» Problem details:
Find how many lines below hold "computer", and give that number as the entire answer.

═══ Records shown

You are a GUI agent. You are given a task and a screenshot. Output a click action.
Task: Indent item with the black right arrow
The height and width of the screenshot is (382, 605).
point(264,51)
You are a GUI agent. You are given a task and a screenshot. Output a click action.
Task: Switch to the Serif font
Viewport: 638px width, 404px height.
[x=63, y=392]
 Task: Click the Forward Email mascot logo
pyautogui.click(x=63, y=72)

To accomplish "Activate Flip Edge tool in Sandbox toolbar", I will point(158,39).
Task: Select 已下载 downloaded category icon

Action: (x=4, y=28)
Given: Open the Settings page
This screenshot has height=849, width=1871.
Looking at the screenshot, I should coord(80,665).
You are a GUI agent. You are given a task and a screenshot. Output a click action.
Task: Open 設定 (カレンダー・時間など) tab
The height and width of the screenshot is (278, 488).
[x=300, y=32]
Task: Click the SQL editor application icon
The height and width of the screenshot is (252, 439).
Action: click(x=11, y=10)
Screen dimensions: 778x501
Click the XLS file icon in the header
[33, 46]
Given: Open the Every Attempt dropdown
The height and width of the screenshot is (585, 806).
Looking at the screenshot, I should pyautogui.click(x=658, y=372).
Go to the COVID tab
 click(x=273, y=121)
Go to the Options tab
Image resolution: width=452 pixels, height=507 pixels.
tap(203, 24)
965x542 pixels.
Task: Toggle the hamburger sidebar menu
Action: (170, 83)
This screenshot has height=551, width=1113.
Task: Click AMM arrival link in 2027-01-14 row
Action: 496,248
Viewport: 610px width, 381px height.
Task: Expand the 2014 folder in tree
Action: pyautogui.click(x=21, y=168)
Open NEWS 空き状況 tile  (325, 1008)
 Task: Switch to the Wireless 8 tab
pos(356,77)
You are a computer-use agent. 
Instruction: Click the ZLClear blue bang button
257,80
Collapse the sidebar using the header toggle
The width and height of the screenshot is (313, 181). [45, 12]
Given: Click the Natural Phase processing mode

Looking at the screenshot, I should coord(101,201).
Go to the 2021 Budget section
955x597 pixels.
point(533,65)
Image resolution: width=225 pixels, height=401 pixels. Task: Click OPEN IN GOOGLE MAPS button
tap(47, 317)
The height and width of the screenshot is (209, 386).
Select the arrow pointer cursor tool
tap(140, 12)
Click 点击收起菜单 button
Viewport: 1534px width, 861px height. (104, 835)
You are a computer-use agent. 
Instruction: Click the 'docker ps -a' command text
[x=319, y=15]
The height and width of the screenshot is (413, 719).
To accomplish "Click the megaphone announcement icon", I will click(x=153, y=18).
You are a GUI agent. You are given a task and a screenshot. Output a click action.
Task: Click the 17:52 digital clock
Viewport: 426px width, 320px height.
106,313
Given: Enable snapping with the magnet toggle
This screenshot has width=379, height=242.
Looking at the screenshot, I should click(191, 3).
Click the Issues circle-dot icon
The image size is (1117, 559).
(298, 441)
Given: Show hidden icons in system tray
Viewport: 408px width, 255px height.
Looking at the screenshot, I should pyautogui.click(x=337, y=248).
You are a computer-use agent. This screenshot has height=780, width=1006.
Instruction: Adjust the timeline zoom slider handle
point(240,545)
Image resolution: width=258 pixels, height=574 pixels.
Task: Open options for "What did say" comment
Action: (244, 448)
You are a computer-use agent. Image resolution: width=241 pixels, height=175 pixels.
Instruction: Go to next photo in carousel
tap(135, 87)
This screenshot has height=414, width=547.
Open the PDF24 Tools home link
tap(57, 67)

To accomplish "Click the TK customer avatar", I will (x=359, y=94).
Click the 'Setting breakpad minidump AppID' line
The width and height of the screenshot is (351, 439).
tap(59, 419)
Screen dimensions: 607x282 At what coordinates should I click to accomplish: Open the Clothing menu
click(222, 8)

══════

» Written response:
4